─── Dataset rows

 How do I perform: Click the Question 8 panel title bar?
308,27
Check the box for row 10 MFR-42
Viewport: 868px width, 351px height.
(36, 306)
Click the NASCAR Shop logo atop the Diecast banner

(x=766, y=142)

──────
─── Dataset rows

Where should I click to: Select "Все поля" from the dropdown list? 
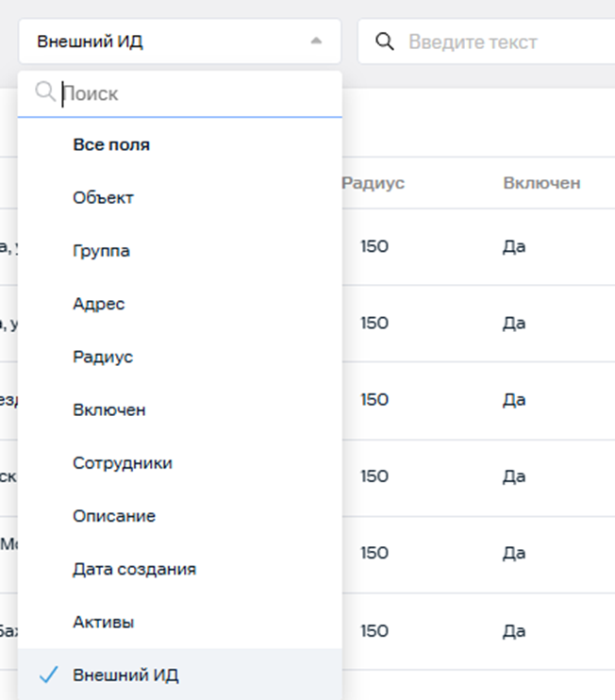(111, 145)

──────

* **Problem requirements**: Quote the records from the line that contains "How do I perform: Click" through the line that contains "(x=766, y=142)", both lines included. Reproduce each of those lines without any change.

* **Task result**:
 How do I perform: Click the Question 8 panel title bar?
308,27
Check the box for row 10 MFR-42
Viewport: 868px width, 351px height.
(36, 306)
Click the NASCAR Shop logo atop the Diecast banner

(x=766, y=142)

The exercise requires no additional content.